### EXTRACTED TEXT:
<<<<

But Philae decided to keep us further under tension: the harpoons designed to anchor it to the surface after touch down did not fire, so that the lander started bouncing over the surface. We did not realise this immediately, as Philae was still in radio contact and had happily started to perform its scientific measurements, but after 20 minutes the confirmation came from Cologne: Philae was still flying!
Fortunately, the radio signal to Rosetta was never interrupted and after more than two hours Philae came to a rest in a dark corner, trapped by some extremely interesting comet surface ‘rocks’. The lander had been cleverly designed to run for about 60 hours on a primary battery, and execute its main sequence of all experiments. And it did so: we had five contacts with Rosetta of about two hours each in the next two days (one contact every 12 hours due to the comet rotation period), downloading all the scientific data collected by the Lander instruments.
Philae falls silent
After that, in the night of Friday, 14 November, the batteries ran out of energy and Philae went silent: in its final position on the surface there was not enough sunlight to recharge the secondary batteries, which we had hoped could give Philae the chance to operate for a few more weeks on the surface.
The famous Rosetta ‘selfie’ showing the mothercraft’s solar array with the comet above.
Now Rosetta could devote its operations to the orbital science, which was the primary objective of the mission: it had to follow the comet and observe its evolution around the perihelion, at least until the end of 2015. And this was very challenging, as the activity of the comet started to rapidly increase at the beginning of the new year.
At the end of January, we had to leave the closed orbits - which were too inaccurate due to the high activity of the comet - and started to perform close flybys. During one of these the star trackers were blinded by the high density of dust and resulted in a very dangerous situation for the spacecraft, which could no longer properly control its attitude. This was the signal that we had to gradually increase the distance to the comet until the high activity decreased after perihelion in summer.
Philae after first touchdown and (inset) the lander search area (red ellipse).
While the spacecraft was at distances of about 200 km from the surface, suddenly one Saturday night - on 13 June - Rosetta received a feeble radio signal from Philae! Springtime had come also on the comet and the better illumination conditions and the higher surface temperatures allowed Philae to collect enough solar energy to boot-up its computer and try transmitting to Rosetta.
After the initial burst of joy our confidence to be able to ever operate with Philae again rapidly decreased: we were too far from the surface to be able to establish a stable radio link with the lander. We tried to decrease the distance but the comet activity was making it very difficult for us to fly in the thick cloud of dust. We managed to go down to 150 km from the surface and to establish nine short contacts with Philae until early July. After that, and a few days of silence, we had to increase the distance again. We never heard from Philae again.
After the perihelion in August and a planned ‘excursion’ to study the coma structure at distances up to 1500 km from the nucleus, we started to gradually decrease the spacecraft distance to the surface, and by the end of 2015 we were back to closed orbits.

>>>>

### REQUEST:
According to the account of the Rosetta mission, how long was Philae designed to run on its primary battery?

### SOURCE MATERIAL:
<<<<

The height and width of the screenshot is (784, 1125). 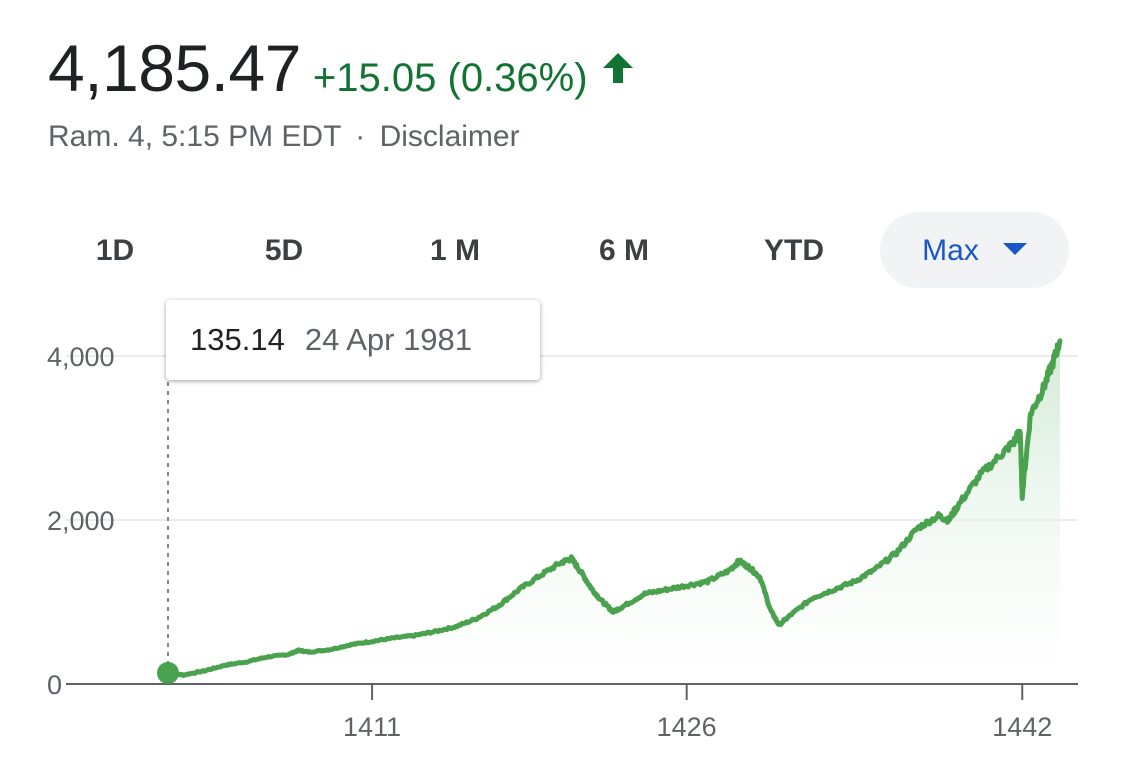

>>>>

### SOLUTION TO THIS EXERCISE:
About 60 hours.